Reading such declarations in the context of the humanist-rhetorical tradition and the various contemporary assaults upon it, Aubrey Williams finds only complementariness. For Pope, he maintains, words embody thought. On this argument, the same notion informs bodies, Nature itself, and “expression”; that is, just as Nature figures forth God, so,
In some fair Body thus th' informing Soul
With Spirits feeds, with Vigour fills the whole,
Each Motion guides, and ev'ry Nerve sustains;
It self unseen, but in th' Effects, remains.
[ll. 76-79]
Claiming that “the style is the man,” Williams evidently means that style, or “expression,” mirrors perfectly and reflects accurately what one is, just as words incarnate thought. By no means mere ornamentation (as Hobbes, Locke, and others had recently proposed), despite the inside/outside, contained/container dichotomies that the metaphor of dress implies, words and the expression they constitute are, in this rather “Christian” formulation, not detachable from thought, sense, and meaning, even if thought can somehow exist without, and precede, language.
THE SKIDDING OF MEANING
But is the relationship one of embodiment and incarnation, as has been supposed? It is certainly true that at least at times in An Essay on Criticism Pope insists on the inseparability of thought and language, as well as of inside and outside. In one important passage, however, occurs a description establishing not the embodiment of preexistent thought in language but their interimplication.

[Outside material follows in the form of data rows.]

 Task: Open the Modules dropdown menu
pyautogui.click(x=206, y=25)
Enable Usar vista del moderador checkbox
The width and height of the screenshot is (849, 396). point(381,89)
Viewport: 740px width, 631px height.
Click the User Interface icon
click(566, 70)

I refer to those verses in which Pope parallels poetry and painting, detailing the catastrophic effect of time on both media.17 As in one, so in the other, Pope declares; since we have only “failing Language,” “such as Chaucer is, shall Dryden be”:
So when the faithful Pencil
has design'd
Some bright Idea of the Master's
Mind,
Where a new World leaps out at his
command,
And ready Nature waits upon his Hand;
When the ripe Colours soften and unite,
And sweetly melt into just Shade
and Light,
When mellowing Years their full Perfection give,
And each Bold Figure just begins to Live;
The treach'rous Colours the
fair Art betray,
And all the bright Creation fades away!
[ll. 482-93]
Though time initially exerts a positive effect on the artistic media, in fact mellowing “Colours” to “full Perfection,” they eventually “fade” and ultimately disappear. As the “Colours” do so, Pope admits, they “betray” and, indeed, un-create the art that they make. Such destruction is possible in written texts, “fair Art's” “Colours” being equally “treach'rous” in them, only if, of course, language and its figures do much more than enhance, dress, or gild thought. Rather than body forth a preexistent thought, “Colours” are inseparable from it because they create it.

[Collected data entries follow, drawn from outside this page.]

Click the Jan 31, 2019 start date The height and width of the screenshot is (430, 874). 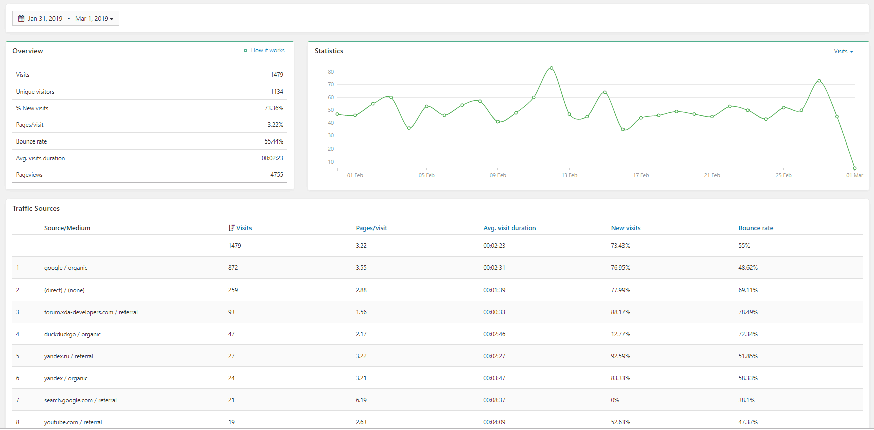click(45, 19)
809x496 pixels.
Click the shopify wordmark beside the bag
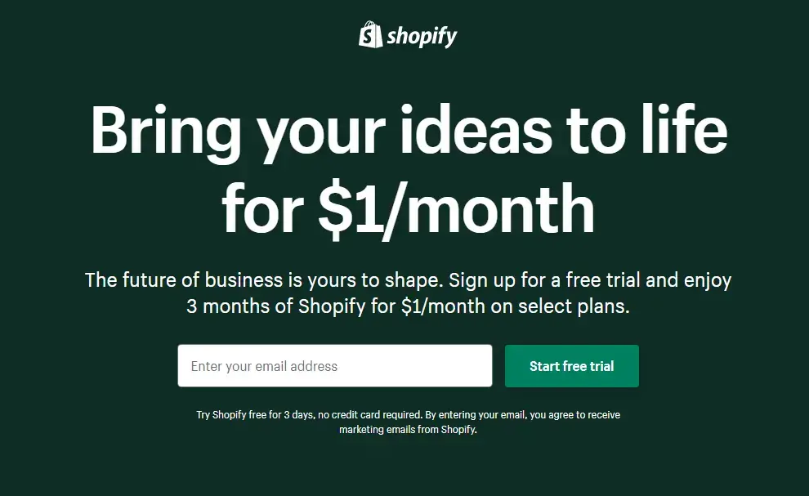tap(422, 37)
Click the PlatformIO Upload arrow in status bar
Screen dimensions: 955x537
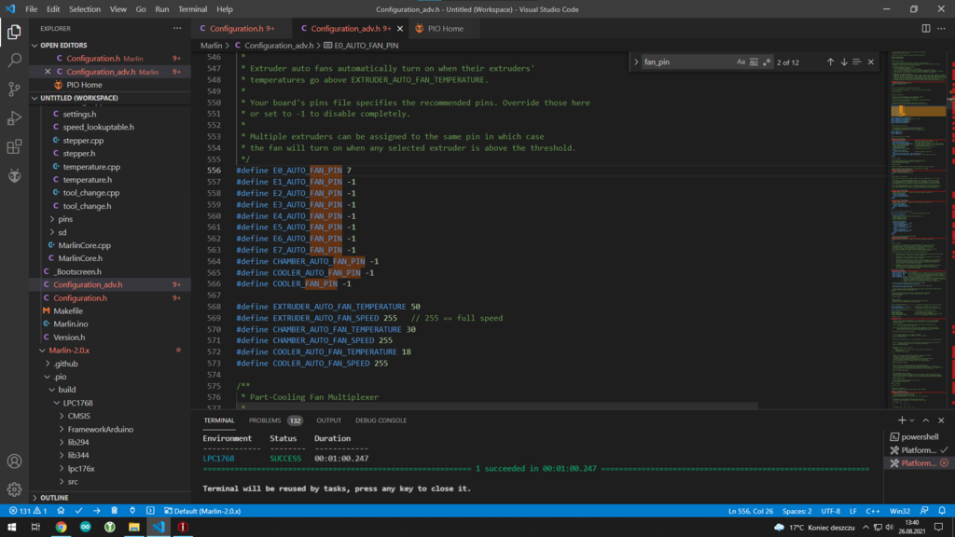coord(96,511)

But the interimplication described in this passage does not principally characterize the relationship that obtains between language and thought in the Essay. If it is not one of interimplication, it is not unproblematically of inseparable links, either. Consider carefully the frequent dress metaphor that we have already noted. This particular metaphor clearly suggests a dichotomy and, indeed, an opposition of words and thought, with the latter existing as the inside, the former the outside. This opposition appears in Pope's remark in 1726 in a letter to Broome that “the most poetical dress whatever, will avail little without a sober fund of sense and good thought.”18 Paralleling various comments in An Essay on Criticism, this statement points to a hierarchical opposition in which thought is not only depicted as distinct from language but also privileged as prior to its formulation and expression in language. As a “fund,” thought comes first, lies at bottom, and serves as ground. Repeating this familiar position, Williams writes that in the understanding of the humanist-rhetorical tradition “speech reproduced thought in words” (my italics).19 No matter the argument elsewhere concerning the inseparability of words and thought, this statement reveals not only the logo- and phonocentric privileging of speech but also the assumption that thought is distinct from, prior to, and possible apart from language.
Even if “'tis hard to say” (l. 1) what certain differences are and to make necessary discriminations, it is clear that Pope regards thought and expression as distinct, albeit related, entities. Consider, first, some lines I quoted earlier, perhaps Pope's clearest statement on the relationship of language and thought: “true Expression, like th' unchanging Sun, / Clears, and improves whate'er it shines upon, / It gilds all Objects, but it alters none.”20 To echo Paul de Man writing in quite a different context, these lines must be read, not simply paraphrased.21 To begin with, note that, even if, in clearing, improving, and gilding the objects it shines upon, the sun does not “alter” those objects, it obviously changes their appearance and thus inevitably our perception of and reaction to them. With expression, in any case, the situation is different: to claim either that expression does not “alter” or that it does amounts to the same thing; it assumes that expression and thought or meaning are distinct and separable and that thought is prior to its “expression” in language.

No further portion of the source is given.